Ideally you would use an uplink implementation in browser. But there are quite a few challenges to tackle to make that happen.

You won’t get parallel downloads with http anyway. Unless there is a very fast browser-based uplink implementation, we are stuck with http.

Node egress is probably cheaper than the satellite/gateway egress and the nodes could be paid a bit less for “gateway egress” (which would be offset by getting more traffic), so the egress costs would be lower than double (but more than single).

it’s time for a simple js browser based uplink implementation. That would solve all problems. But I don’t know enough about js or uplink to have an idea of how compliated it is to create.

Perhaps I’m missing something, but why not?

I kind of understand this would make some sense, but the node would be doing a lot more than just egress.
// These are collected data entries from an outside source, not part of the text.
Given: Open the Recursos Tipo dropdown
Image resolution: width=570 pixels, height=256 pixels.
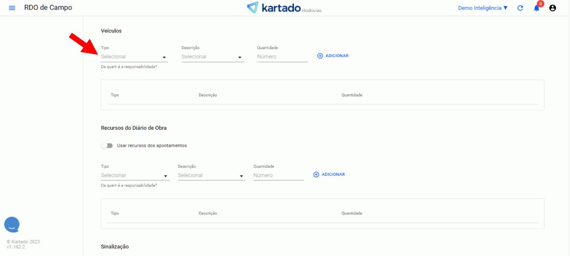Looking at the screenshot, I should 135,175.
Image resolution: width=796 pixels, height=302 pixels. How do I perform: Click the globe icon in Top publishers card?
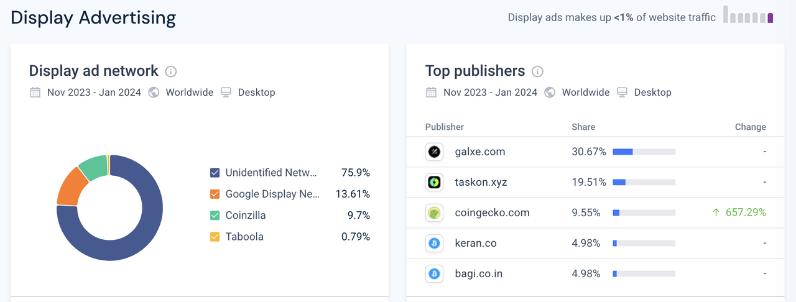[x=550, y=93]
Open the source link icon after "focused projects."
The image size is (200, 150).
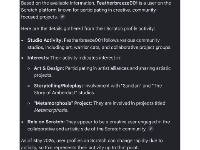(62, 17)
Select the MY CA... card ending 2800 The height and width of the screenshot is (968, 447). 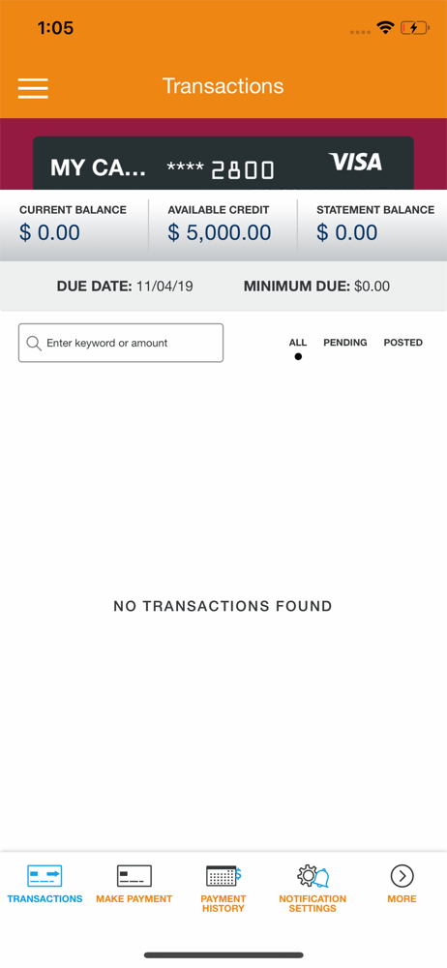223,163
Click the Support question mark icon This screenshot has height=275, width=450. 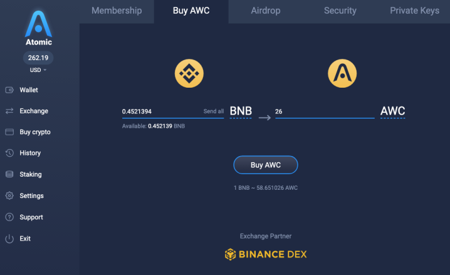pos(9,217)
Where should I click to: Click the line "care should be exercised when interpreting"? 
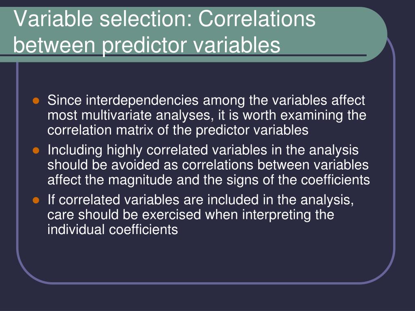[190, 215]
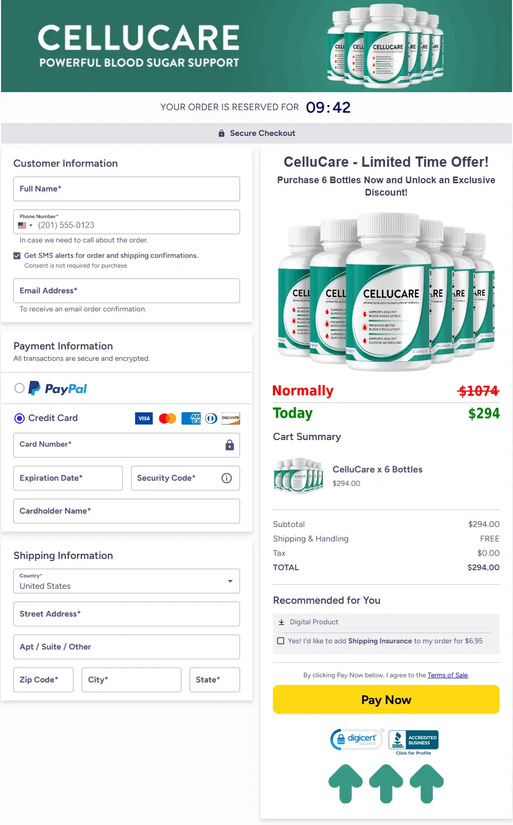Click the Digital Product download icon
The height and width of the screenshot is (825, 513).
pos(282,622)
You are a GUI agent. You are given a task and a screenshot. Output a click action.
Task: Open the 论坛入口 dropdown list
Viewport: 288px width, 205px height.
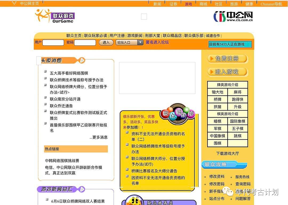[140, 42]
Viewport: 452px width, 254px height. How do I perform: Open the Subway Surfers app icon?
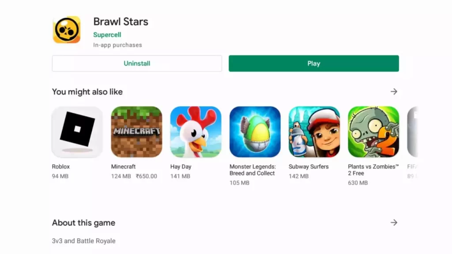pos(314,132)
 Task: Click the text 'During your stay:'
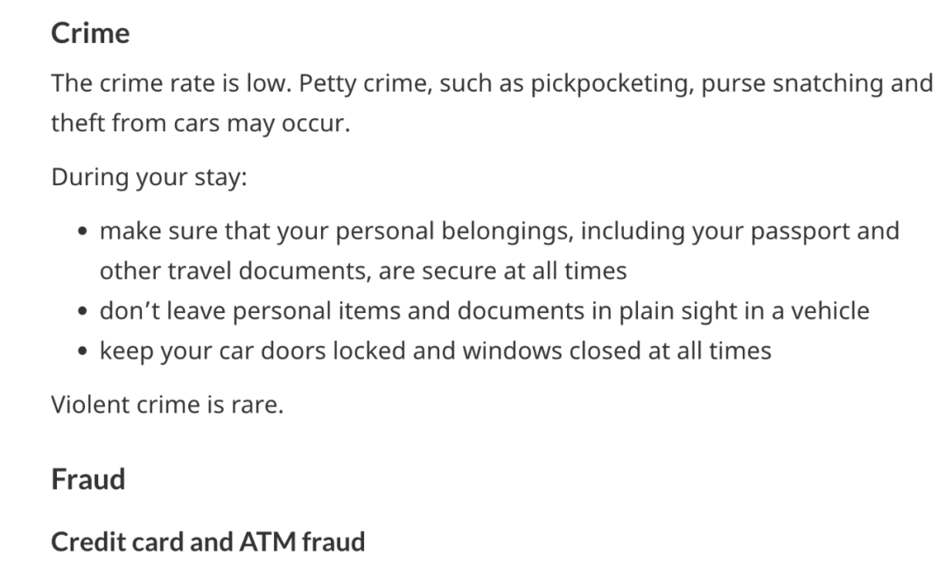(150, 177)
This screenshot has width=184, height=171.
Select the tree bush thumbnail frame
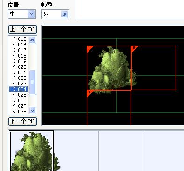(x=31, y=151)
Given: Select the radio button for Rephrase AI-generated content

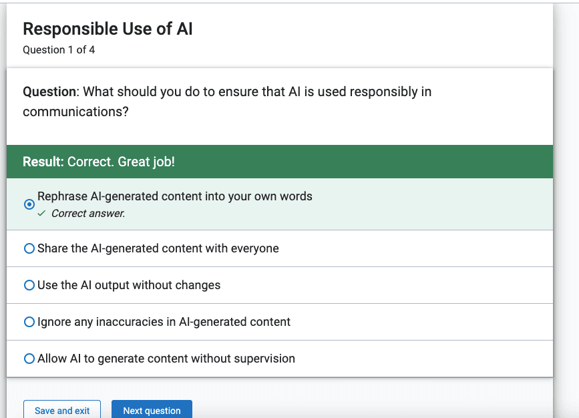Looking at the screenshot, I should pos(29,204).

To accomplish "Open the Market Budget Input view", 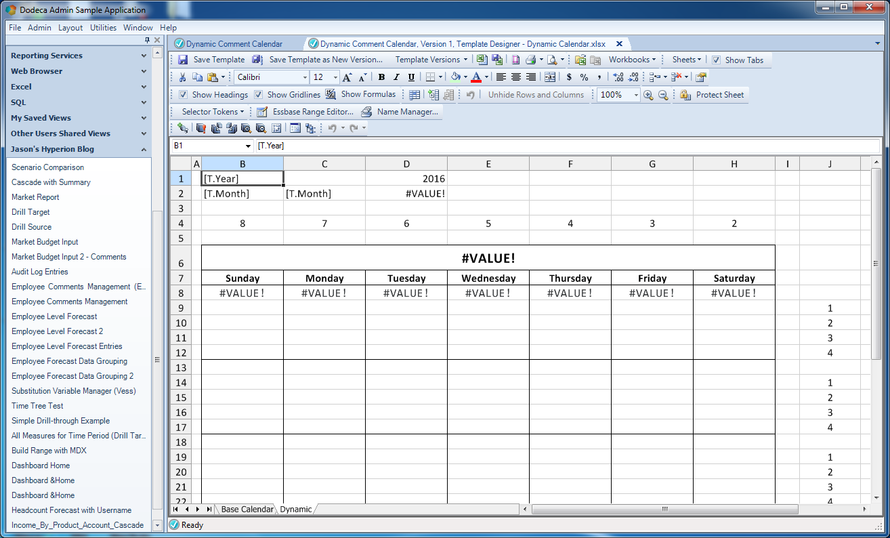I will point(45,242).

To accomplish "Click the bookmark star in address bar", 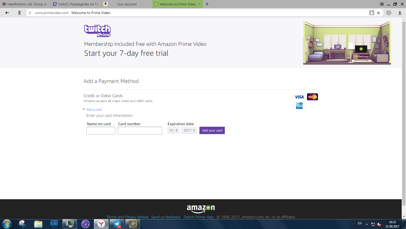I will click(378, 13).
It would also recombine the file. This RS processing would put more of a burden on the CPU and set higher requirements for hardware. It doesn’t really seem fair to then pay them less for it.

I agree, but there won’t be anything simple about that. Making the browser speak RPC would already be a massive challenge.

This will never work.
First, it will allow malicious SNOs or anyone who has access to underlying hardware (think of a node hosted on a VPS) to alter data served to the end user. Next, it will put SNOs under a legal threat if their nodes are used to serve illegal content.

Parallel downloads of multiple different files - sure. I do not know if any browser supports parallel download of a single file over http. Various download managers used to be able to do that in an attempt o speed up the download, but I think that browsers do not split the file and download the segments in parallel, like the Storj uplink does.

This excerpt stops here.